Değere karar vermenin temelinde rasyonel ve mantıksal bir yaklaşımın kullanımı bulunmaktadır. Öğrenciler seçenekleri ve bunların olabilecek tüm sonuçlarını incelemektedirler. Bir değer karar verme ile karşılaştıklarında, sadece kararlarını vermede değil ayrıca onları doğrulamada da muhakeme ve karar verme becerilerini kullanmaktadırlar.

Öğretmenlerin desteği ile öğrenciler şu aşamaları takip ederler: 1. Değerlerin konusunu tanımlama.

2. Değerlerin sorusunu açıklama. 3. Kanıtları toplama ve düzenleme.

4. Kanıtların doğruluğunu ve değerlerin konusu ile ilişkisini değerlendirme. 5. Potansiyel çözümleri tanımlama.

6. Her çözümün olası sonuçlarını düşünme. 7. Alternatifler arasından seçim yapma

8. Uygun davranışı sergileme (Welton ve Mallan, 1999), (Akt: Edgington, 2002).

Bu doğrultuda, telkin etme yaklaşımı, genellikle, dış etkilere; aydınlatma/belirginleştirme yaklaşımı hangi değerlerin olumlu, hangi değerlerin olumsuz olduğuna karar veren insan organizmasının aklına, analiz yaklaşımı mantıksal ve ampirik sürece dayanır sonucuna ulaşılabilir (Raths et. al., 1966).

(29)

19 Normatif ve uygulamalı etik (ahlaki mukakeme)

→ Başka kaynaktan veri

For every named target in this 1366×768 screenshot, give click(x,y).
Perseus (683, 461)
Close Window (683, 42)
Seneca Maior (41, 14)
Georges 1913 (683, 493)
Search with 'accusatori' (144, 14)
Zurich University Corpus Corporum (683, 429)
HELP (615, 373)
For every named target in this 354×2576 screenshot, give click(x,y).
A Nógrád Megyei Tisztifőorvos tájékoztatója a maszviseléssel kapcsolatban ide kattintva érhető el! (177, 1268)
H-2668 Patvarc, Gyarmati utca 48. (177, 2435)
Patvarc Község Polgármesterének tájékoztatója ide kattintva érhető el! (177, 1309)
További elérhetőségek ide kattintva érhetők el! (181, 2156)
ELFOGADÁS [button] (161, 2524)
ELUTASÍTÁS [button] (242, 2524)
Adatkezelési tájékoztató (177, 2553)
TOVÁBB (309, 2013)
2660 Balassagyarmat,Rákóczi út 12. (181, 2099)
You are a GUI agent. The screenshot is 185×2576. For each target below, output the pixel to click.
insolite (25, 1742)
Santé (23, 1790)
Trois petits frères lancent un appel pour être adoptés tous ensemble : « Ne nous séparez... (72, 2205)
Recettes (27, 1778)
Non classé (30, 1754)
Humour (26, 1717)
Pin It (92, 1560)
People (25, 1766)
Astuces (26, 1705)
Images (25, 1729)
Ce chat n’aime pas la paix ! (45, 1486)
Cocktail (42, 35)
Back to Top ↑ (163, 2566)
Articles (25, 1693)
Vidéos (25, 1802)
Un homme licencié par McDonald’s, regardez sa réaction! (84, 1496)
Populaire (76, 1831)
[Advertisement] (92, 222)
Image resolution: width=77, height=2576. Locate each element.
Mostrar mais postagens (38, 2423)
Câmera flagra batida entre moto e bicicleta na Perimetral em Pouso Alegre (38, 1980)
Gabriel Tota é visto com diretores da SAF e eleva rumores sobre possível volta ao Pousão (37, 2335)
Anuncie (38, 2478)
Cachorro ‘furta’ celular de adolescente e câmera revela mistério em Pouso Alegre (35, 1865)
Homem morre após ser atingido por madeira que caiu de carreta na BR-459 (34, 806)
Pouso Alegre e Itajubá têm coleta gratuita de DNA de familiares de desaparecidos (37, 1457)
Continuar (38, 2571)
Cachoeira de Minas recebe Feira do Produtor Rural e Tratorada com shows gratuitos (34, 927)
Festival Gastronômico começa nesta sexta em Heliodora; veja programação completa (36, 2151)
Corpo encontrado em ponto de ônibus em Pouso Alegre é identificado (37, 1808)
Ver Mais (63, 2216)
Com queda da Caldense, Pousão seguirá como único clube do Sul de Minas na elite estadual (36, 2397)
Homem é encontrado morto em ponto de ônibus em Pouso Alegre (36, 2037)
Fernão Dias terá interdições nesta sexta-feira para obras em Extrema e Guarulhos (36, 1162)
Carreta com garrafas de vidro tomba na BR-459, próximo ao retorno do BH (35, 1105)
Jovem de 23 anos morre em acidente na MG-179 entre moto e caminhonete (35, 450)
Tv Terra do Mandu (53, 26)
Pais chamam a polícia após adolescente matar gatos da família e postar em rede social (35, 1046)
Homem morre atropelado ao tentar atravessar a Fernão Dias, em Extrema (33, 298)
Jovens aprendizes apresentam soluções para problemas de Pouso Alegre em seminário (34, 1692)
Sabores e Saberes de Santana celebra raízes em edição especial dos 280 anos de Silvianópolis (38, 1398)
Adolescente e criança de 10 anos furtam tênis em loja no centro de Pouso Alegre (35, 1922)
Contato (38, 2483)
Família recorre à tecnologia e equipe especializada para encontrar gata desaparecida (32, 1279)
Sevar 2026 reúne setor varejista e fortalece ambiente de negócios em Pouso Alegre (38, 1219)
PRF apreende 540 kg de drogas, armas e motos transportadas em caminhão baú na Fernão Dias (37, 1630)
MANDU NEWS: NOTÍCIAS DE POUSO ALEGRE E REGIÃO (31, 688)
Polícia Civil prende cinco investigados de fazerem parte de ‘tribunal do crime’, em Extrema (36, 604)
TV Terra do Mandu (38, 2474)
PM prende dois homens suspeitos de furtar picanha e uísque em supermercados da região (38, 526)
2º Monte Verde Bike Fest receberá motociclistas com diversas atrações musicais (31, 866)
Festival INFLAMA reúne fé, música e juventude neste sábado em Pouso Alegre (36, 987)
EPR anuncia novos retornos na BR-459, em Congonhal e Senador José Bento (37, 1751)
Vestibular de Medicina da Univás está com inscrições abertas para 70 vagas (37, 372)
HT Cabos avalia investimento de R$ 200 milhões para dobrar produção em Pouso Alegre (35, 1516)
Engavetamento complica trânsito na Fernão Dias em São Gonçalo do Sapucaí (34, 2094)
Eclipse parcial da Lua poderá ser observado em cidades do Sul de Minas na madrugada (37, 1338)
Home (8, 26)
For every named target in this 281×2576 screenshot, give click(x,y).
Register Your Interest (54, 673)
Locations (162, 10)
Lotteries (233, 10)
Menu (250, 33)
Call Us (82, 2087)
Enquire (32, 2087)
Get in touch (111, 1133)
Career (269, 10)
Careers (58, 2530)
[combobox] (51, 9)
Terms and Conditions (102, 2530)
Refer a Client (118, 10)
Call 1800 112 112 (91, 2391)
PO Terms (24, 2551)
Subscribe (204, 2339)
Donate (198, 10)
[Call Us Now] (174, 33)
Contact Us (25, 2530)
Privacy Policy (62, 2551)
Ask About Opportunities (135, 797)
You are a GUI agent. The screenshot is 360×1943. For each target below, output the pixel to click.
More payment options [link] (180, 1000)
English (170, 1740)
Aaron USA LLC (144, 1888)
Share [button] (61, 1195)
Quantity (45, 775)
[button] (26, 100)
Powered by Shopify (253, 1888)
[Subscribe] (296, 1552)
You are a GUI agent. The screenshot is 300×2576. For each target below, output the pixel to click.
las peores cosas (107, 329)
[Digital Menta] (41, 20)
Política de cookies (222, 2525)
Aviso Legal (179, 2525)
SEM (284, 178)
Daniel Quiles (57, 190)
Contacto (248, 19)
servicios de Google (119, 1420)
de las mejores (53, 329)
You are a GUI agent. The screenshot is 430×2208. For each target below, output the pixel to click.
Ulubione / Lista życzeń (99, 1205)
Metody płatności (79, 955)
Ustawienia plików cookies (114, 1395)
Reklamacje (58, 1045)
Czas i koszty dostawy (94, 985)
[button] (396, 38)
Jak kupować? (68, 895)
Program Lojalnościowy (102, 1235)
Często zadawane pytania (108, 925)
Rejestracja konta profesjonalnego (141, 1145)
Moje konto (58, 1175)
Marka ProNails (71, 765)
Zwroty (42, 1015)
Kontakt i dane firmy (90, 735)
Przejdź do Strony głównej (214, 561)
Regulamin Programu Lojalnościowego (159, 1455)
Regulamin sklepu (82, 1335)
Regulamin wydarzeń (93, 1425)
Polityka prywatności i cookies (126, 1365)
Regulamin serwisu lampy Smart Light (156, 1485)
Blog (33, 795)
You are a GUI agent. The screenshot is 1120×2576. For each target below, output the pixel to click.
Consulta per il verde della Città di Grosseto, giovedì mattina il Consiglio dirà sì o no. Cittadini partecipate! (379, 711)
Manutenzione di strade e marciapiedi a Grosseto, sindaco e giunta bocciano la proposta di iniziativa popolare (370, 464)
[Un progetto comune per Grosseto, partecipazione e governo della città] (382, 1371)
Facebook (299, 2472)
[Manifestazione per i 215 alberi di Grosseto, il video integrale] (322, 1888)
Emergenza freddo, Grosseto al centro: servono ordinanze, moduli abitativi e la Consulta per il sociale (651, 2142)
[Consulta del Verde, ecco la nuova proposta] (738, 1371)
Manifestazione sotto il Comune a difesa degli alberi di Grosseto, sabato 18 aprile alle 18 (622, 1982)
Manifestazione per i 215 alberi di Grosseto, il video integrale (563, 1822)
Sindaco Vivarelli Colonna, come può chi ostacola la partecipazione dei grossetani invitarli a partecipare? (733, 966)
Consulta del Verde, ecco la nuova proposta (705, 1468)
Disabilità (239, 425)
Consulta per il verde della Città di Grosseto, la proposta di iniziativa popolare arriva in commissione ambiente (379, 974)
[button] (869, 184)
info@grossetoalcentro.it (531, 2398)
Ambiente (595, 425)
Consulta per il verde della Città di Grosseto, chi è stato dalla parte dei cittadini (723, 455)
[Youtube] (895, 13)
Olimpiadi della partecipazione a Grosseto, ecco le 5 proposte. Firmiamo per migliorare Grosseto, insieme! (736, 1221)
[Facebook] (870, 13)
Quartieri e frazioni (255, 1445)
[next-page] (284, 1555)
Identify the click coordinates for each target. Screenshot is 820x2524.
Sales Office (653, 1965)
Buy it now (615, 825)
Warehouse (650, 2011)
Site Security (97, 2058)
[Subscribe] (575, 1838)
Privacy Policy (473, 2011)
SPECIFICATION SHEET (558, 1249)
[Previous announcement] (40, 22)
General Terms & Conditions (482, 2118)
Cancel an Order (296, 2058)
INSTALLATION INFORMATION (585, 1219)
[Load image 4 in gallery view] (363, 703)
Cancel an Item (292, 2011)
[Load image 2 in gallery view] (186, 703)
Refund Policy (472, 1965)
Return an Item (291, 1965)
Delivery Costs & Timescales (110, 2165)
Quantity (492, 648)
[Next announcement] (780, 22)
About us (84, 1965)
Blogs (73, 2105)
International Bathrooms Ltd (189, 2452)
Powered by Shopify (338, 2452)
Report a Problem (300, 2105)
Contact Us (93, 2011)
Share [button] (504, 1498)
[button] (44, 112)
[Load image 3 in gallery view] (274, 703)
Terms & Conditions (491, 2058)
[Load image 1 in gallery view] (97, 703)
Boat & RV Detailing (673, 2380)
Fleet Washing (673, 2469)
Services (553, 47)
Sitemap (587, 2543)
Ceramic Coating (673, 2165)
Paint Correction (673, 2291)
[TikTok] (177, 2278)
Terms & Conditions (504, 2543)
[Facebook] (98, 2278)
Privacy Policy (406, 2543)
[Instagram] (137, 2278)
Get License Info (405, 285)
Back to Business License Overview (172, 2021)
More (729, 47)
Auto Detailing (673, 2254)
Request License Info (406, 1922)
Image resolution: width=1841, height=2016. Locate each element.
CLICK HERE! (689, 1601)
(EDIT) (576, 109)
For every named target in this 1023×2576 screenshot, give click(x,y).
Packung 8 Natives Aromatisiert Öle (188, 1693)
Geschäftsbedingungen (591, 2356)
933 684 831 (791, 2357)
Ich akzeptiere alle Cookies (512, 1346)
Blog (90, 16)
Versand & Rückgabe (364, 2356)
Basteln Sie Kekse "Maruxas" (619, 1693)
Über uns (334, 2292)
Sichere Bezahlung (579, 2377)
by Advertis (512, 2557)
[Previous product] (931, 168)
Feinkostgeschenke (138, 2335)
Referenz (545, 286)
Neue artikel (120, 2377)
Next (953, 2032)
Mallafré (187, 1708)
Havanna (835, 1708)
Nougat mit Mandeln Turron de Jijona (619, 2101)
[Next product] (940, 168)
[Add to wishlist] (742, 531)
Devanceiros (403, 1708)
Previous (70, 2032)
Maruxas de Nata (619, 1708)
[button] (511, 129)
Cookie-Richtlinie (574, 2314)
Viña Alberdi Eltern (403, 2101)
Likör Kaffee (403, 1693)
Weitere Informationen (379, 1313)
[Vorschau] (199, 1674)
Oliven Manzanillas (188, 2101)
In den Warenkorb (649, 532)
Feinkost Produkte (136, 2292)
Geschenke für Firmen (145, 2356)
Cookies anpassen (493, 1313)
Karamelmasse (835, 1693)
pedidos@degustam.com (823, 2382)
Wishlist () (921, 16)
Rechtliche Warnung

Ahlaki gelişim yaklaşımının temel varsayımı, öğrencilerin üst muhakeme düzeyine çekilmesi olarak belirtilmektedir. Bir öğrenciye davranış biçimine veya buna karşı tartışmalar sunulduğunda, tartışmanın düzeyi onun etkisini belirlemektedir (Kupchenko ve Parsons, 1987).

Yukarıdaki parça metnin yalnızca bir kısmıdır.